Communication with the horse starts with the seat and legs, most of your riding should stem from the seat and legs. Finesse does not come from pain or a harsh bit, it comes from a horse that's been properly trained to work back to front, and a rider who knows how to ride back to front - and such a horse/rider pair knows no need for a twisted wire or mule bit. "
     
    01-03-2011, 09:25 PM
  #8
Weanling
Quote:
Originally Posted by tinyliny    
I like that, "big girl armor". That's the spirit!
Well, of the two, I prefer the first one. I don't really like having those loops that you are supposed to put the cheek piece and /or the rein in. They say that it stabilized the bit more. I find it just makes the cheek piece gap.

I ride mostly western these days, and I really just use a plain snaffle (eggbut) or french link loose ring (kk). I do have a full cheek, too.
I really like using heavy rope reins and slobber straps. It is not just about looks, though I have come to think of them as cool looking. What is really the point of the heavy rein/slobber strap is that the feel can be transmitted down the heavy rope rein quicker. This give the horse a "prewarning" that the bit is about to come into play. The slobber strap magnifies this too, because as the rider lifts the rein, the slobber strap, being kind of stiff, has almost some resistance when it slides on the metal bit. The horse can feel that before any change in the angle of the bit occurs. My horse can feel me just slide my hand down the rope rein and lift it. There is still drape in the rein, but since I lifted the rein upward, the slobber strap slid on the bit ring and the horse feels a change. He gets ready. I stiffen my body, close my hand on the rein, apply a little pressure and he stops. I literally DROP the rope rein. It provides rapid and marked release.
That is why I like the heavy rope reins. I enclose a picture of Mac's set up.


Attachment 51030
Does your horse also have a curb strap? Does that help?
     
    01-03-2011, 09:59 PM
  #9
Super Moderator
That is a chin strap. It has no leverage effect. I just sits there and does nothing unless I really pull the bit on one side it will prevent the bit from sliding though his mouth. It is very loose.
     
    01-03-2011, 10:09 PM
  #10
Super Moderator
While I agree that a horse not repsonsive to the bit exhibits a hole in its' training, if it is already hard in the mouth, just riding it from back to front may not change its' relationship to the bit and the meaning of the rein.
I personally don't think it's the end of the world to use the twisted wire bit for careful and limited retraining. When remouthing a hard horse, it is really a matter of applying pressure on the rein (one at atime to start with) getting the desired response and rewarding by stopping the pressure. It might have to be a lot of pressure to begin with, if the horse has no response to it because he doesn't remember what it means or he's been taught to ignore the bit long enough and the pressure will go away.
You have to not let the pressure go away until you get him to give. Then YOU give. You want to work toward being really giving, but you must always remember that the horse gives first. He EARNS the release. The more clear the relationship between him doing something and him earning a release, the quicker he will learn this and make it his normal way of going.

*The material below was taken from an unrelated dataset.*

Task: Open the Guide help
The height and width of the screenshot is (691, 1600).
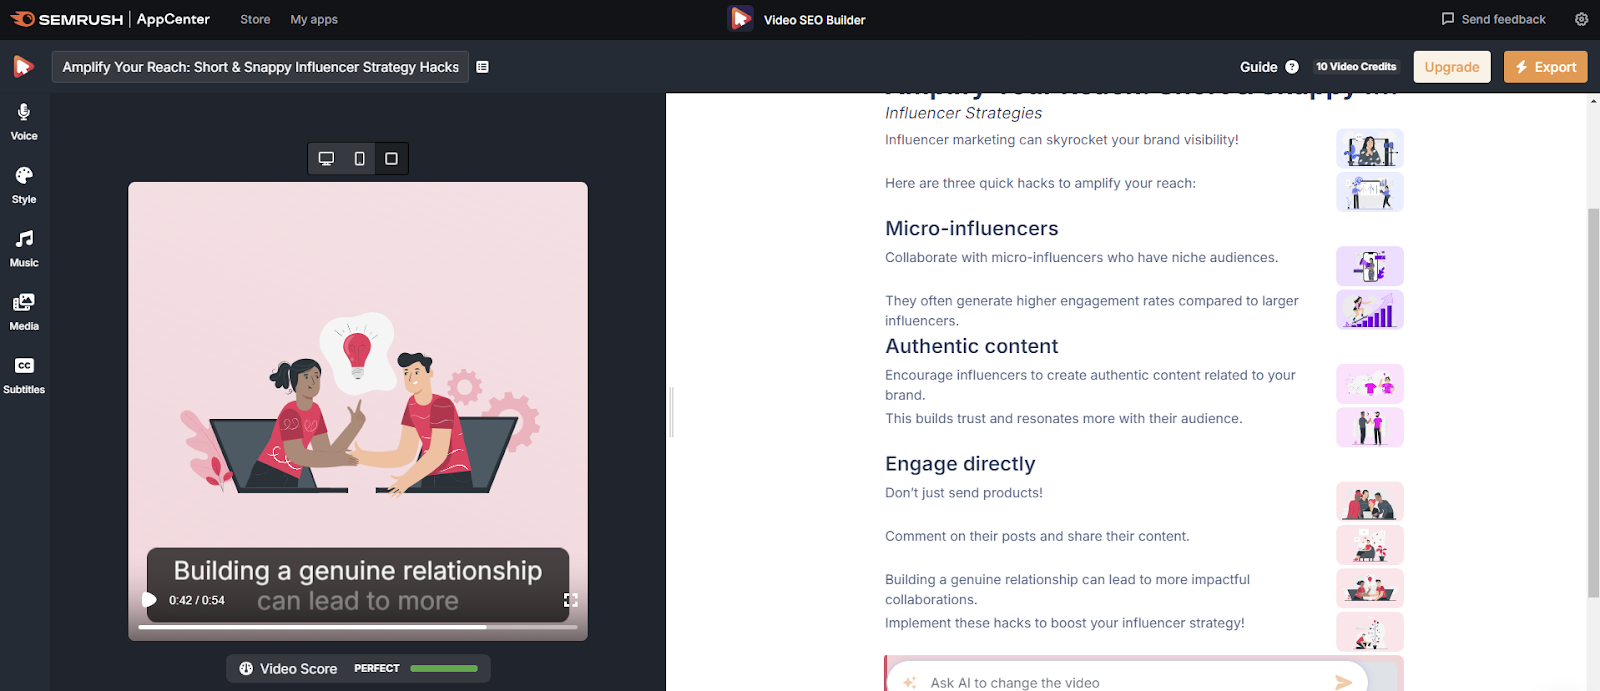Action: pyautogui.click(x=1268, y=67)
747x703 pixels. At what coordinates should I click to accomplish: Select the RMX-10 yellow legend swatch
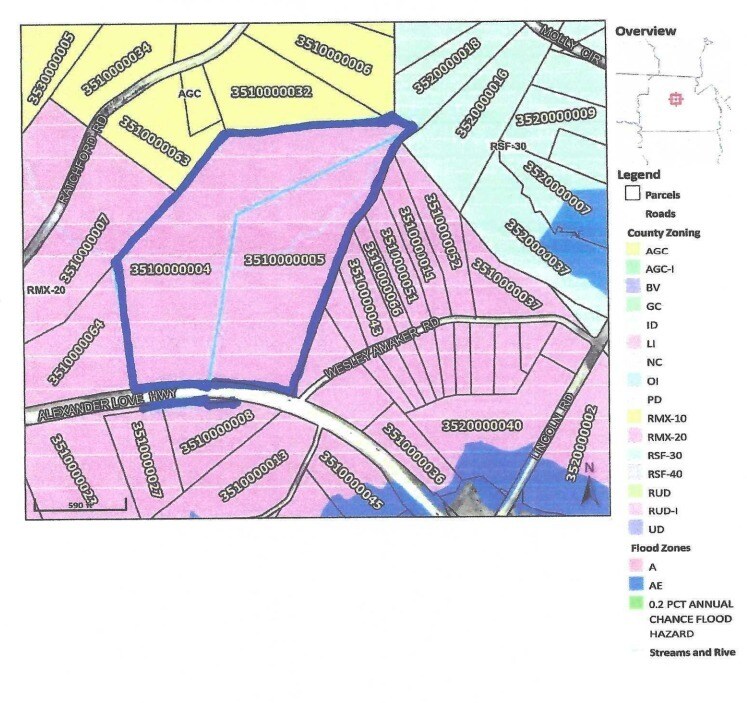(x=632, y=418)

Your horse probably didnt' earn enough rewards so he saw no point in giving to the bit. And maybe he was ridden on endless, unchanging contact. He might hvae become defensive about it and try to pull the reins out of the riders hands. Is that what you mean when you say he is hard mouthed?

If you start with having him give to pressure and having him earn big releases he will see that rein contact is not a hopeless condition but that he can create release by giving. It's a contract between the two of you, and you had darn well remember to hold up your end; Don't give until he does and never forget to give when he does.